* TASKS TO CARRY OUT:
• 1. List the core values of Goshen College that the article below on President Showalter's opening address names.
• 2. Answer these questions from the article below on President Showalter's opening address:
(a) How large was the crowd she addressed in the Church-Chapel?
(b) Which of Anne Lamott's books describes Lamott's spiritual conversion?
(c) What percentage of the student body studies abroad while at Goshen College?

* QUOTED TEXT:
════════════════

President Showalter presents core values for a living faith in opening address
GOSHEN, Ind. — The first day of Goshen College 2003-04 classes, Aug. 27, opened with President Shirley H. Showalter’s opening address, “Living Our Faith,” to the campus in which she called students to deepen their relationship with God by living out the core values of Goshen College: a Christ-centered community of passionate learners, global citizens, compassionate peacemakers and servant leaders.
Addressing a crowd of more than 800 students, faculty and staff members in the Church-Chapel, Showalter began by summarizing author Anne Lamott’s spiritual conversion, described in Lamott’s book “Traveling Mercies.” Showalter welcomed students to a community of Christians and related that Lamott met people who lived their faith, “You need to find God in order to find your own voice,” Showalter said, “one that implanted within you while your creator knit you together in your mother’s womb.”
Prior to entering the Church-Chapel, students received their first “business cards,” imprinted with the five core values of Goshen College. Showalter said the card is important. “It is a business card because it is about the most important business of your life,” she said. “If we, with God’s help, choose now to make these words live a little more fully every day, this little card could turn the world upside down.”
Showalter called the campus to rally around the mutually upheld beliefs. “We are a diverse group. What we have in common is our focus on these core values. This is where we find unity amidst our diversity,” she said.
As part of her presentation, Showalter described each core value and challenged students to embrace them as their own.
The first value, being Christ-centered, is the fundamental reason “we have a college,” said Showalter. “The purpose of this college is to be an instrument in God’s voice calling you to be your own unique self.”
As an example of the second core value, being a passionate learner, Showalter pointed to the Maple Scholar students who have been doing research side by side with professors all summer as one example of passionate learners. “Sometimes God calls us through the gift of our minds,” she said. “I invite you to stretch your mind as far as it will go — and that is farther than you know now.”
The third core value is that of becoming global citizens Ð “passionate learners who are no longer bound by their own culture and who learn to listen in other languages,” Showalter said. She gave the 10 percent of the student body who are from another country and the 64 percent of the student body who study abroad while at Goshen College as examples of this value.
In describing the fourth value, Showalter said, “Servant leaders think about how to serve others first, as Christ did. Leadership will result, but service is the objective. Because of this order, servant-leaders are the best leaders of all.” She highlighted the voluntary service of student athletes who helped move furniture and people into the dorms and to students who helped clean up fallen trees on campus after a violent storm Tuesday night.

════════════════

* RECORD LIST:
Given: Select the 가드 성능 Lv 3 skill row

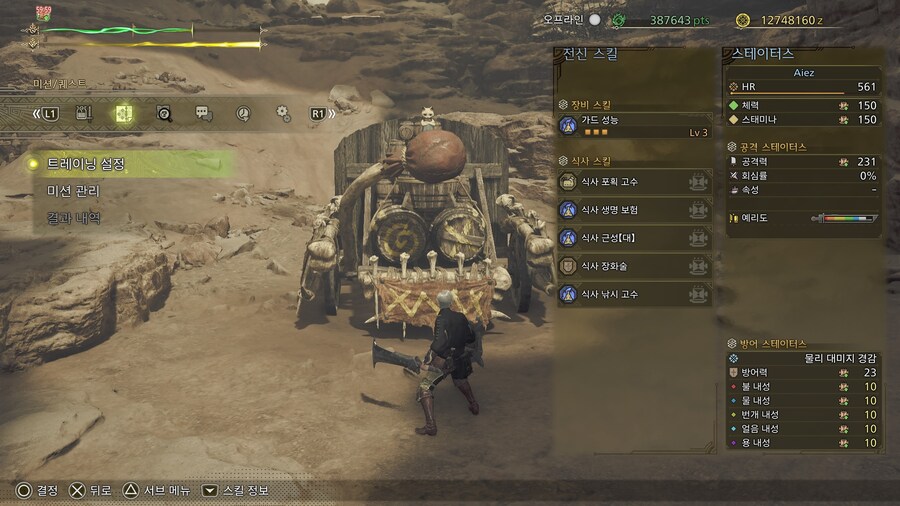Looking at the screenshot, I should click(634, 125).
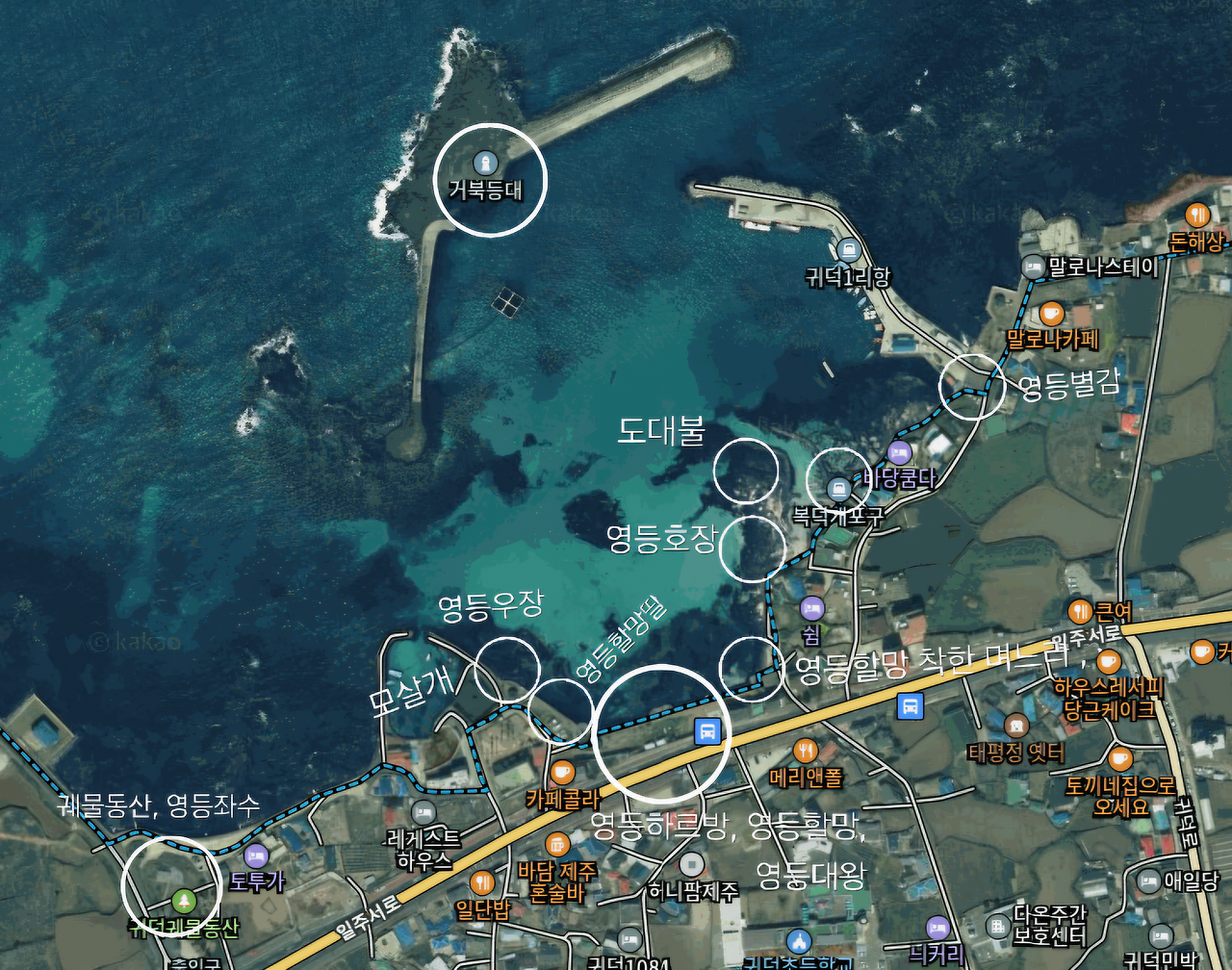Click the 메리앤폴 restaurant fork-and-knife marker
The width and height of the screenshot is (1232, 970).
pos(805,749)
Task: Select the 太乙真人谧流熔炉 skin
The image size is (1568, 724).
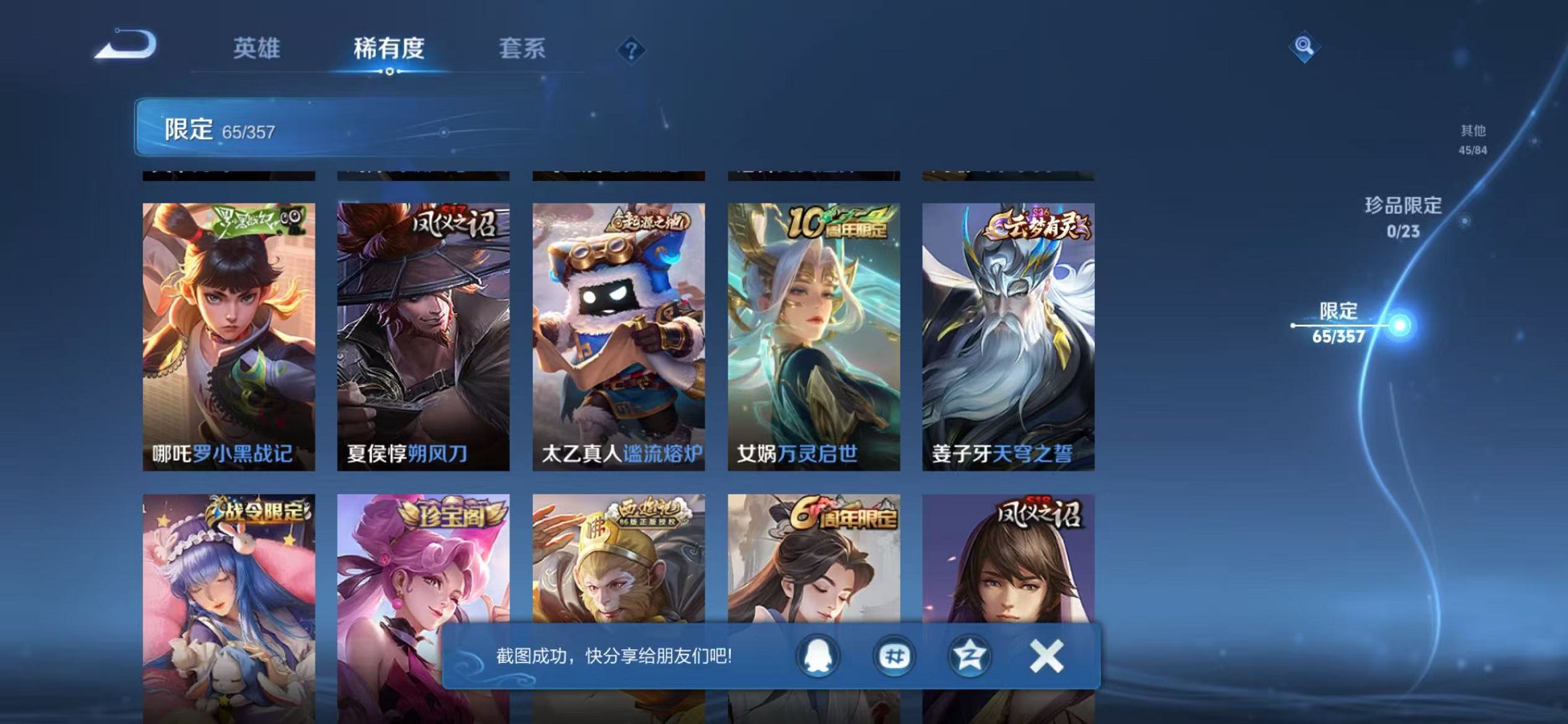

════════════════

* TASK ANSWERS:
• 1.
Christ-centered
Passionate learners
Global citizens
Compassionate peacemakers
Servant leaders

• 2.
(a) More than 800 students, faculty and staff members
(b) "Traveling Mercies"
(c) 64 percent